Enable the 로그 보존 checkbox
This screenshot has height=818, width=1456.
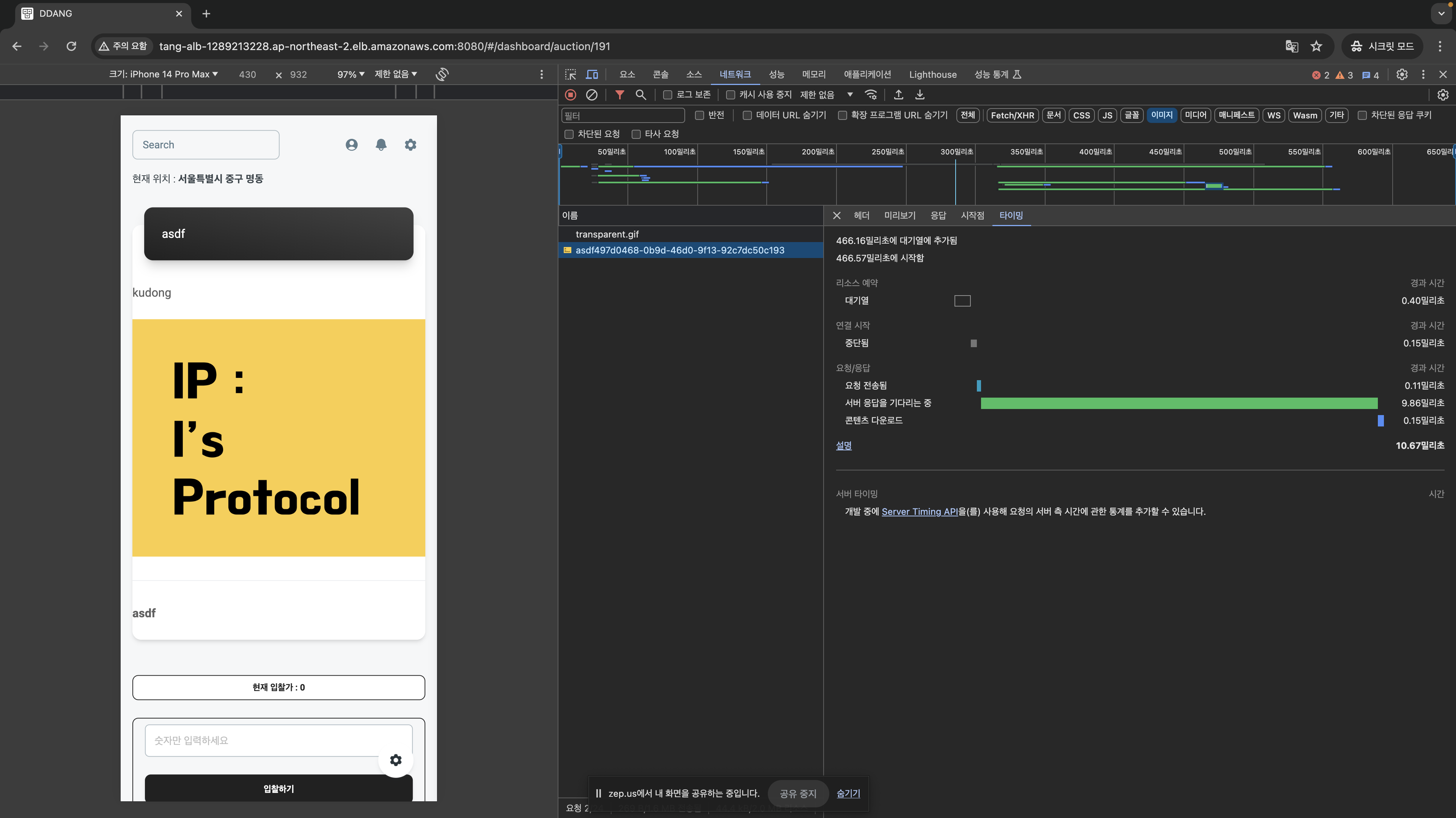click(x=668, y=95)
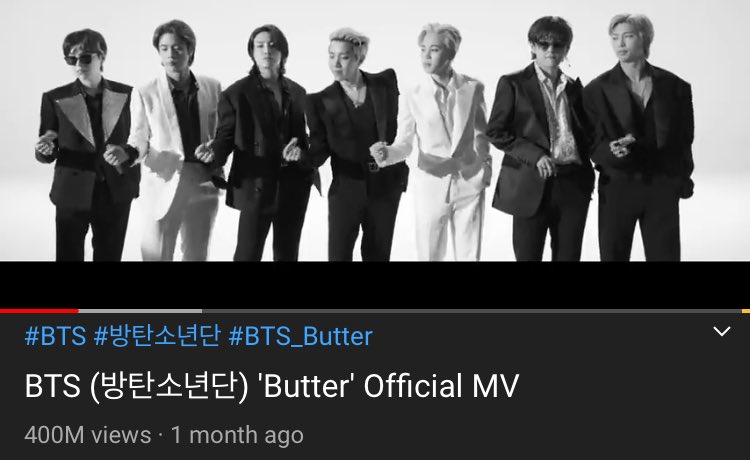This screenshot has width=750, height=460.
Task: Open the #BTS hashtag link
Action: point(55,336)
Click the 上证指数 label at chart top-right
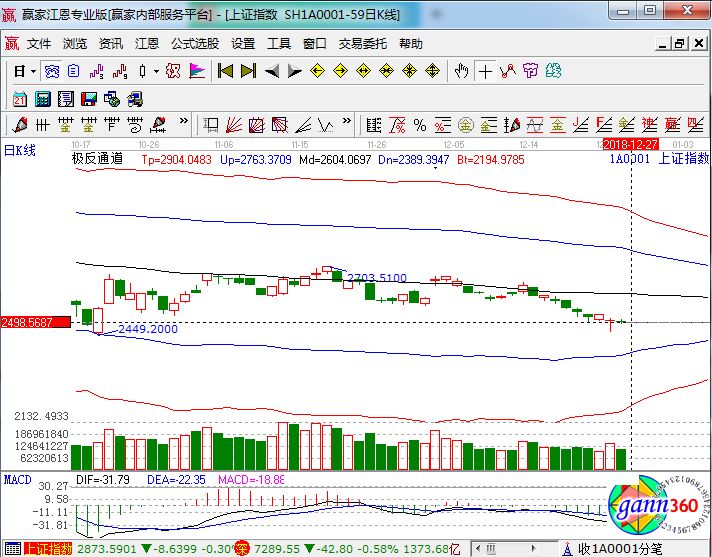 tap(684, 159)
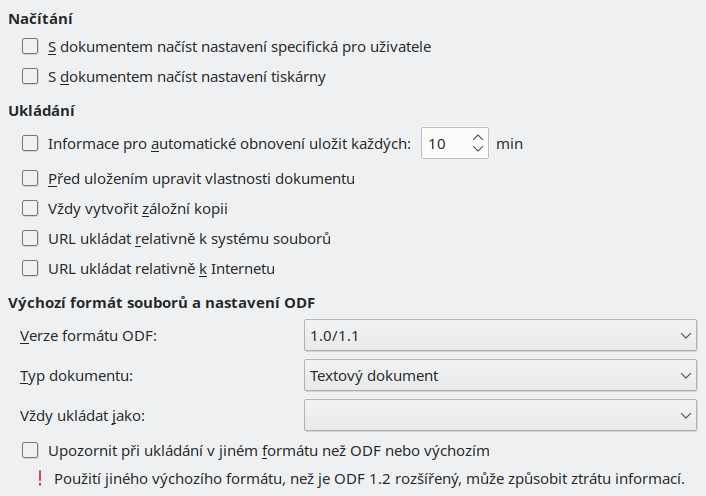Screen dimensions: 706x496
Task: Click the 'Verze formátu ODF:' label
Action: point(88,335)
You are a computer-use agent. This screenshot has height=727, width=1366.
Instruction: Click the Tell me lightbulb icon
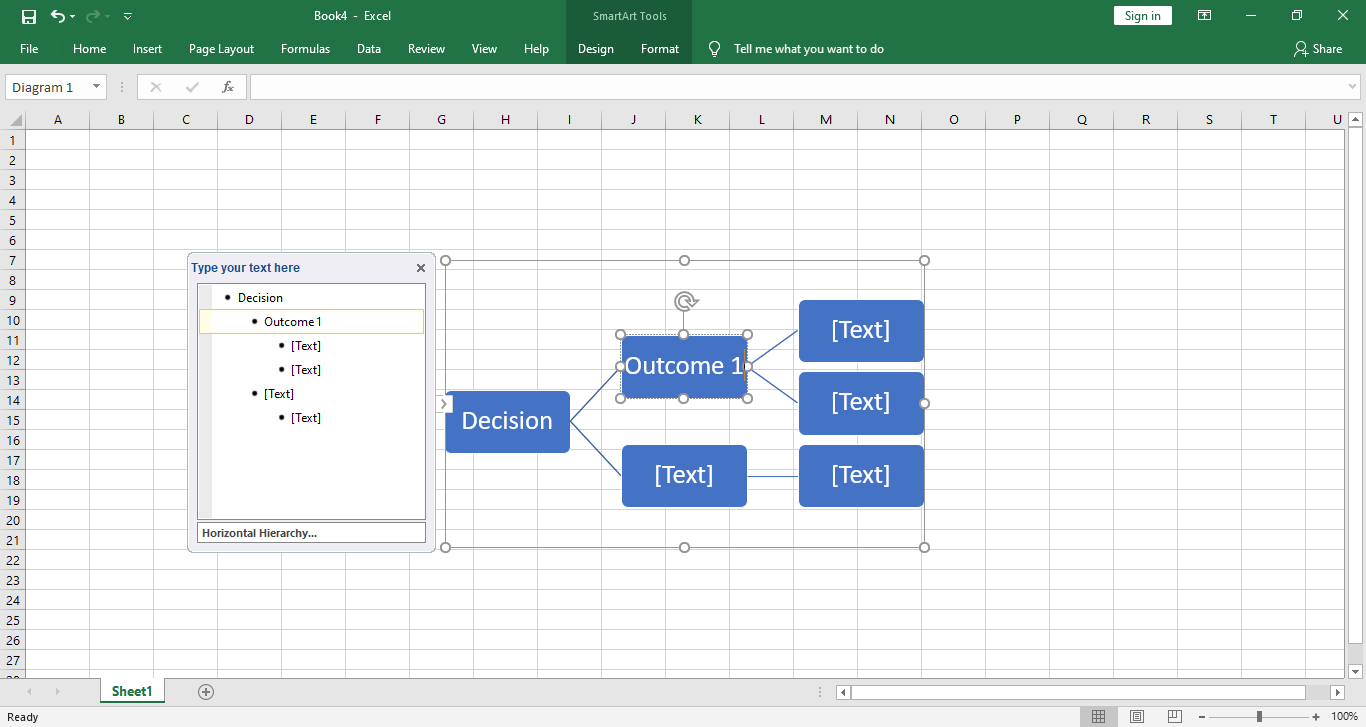tap(713, 48)
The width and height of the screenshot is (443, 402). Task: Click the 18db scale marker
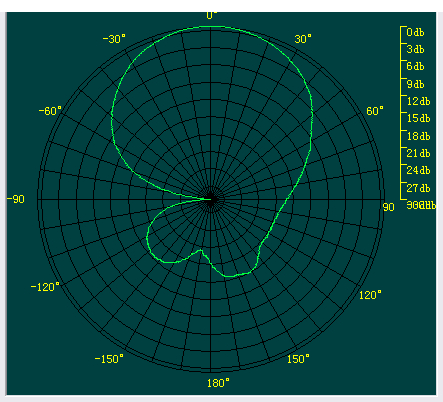pyautogui.click(x=418, y=136)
+--
EXERCISE GOAL: Return the entries above exactly as they appear. Pictures should not be copied.

SOLUTION BELOW:
Enable the 로그 보존 checkbox
This screenshot has height=818, width=1456.
click(x=668, y=95)
This screenshot has width=750, height=460.
Task: Open the #BTS hashtag link
Action: point(55,336)
Click the 上证指数 label at chart top-right
 tap(684, 159)
Screen dimensions: 706x496
Task: Click the 'Verze formátu ODF:' label
Action: point(88,335)
You are a computer-use agent. This screenshot has height=727, width=1366.
Instruction: Click the Tell me lightbulb icon
tap(713, 48)
The width and height of the screenshot is (443, 402). Task: Click the 18db scale marker
pyautogui.click(x=418, y=136)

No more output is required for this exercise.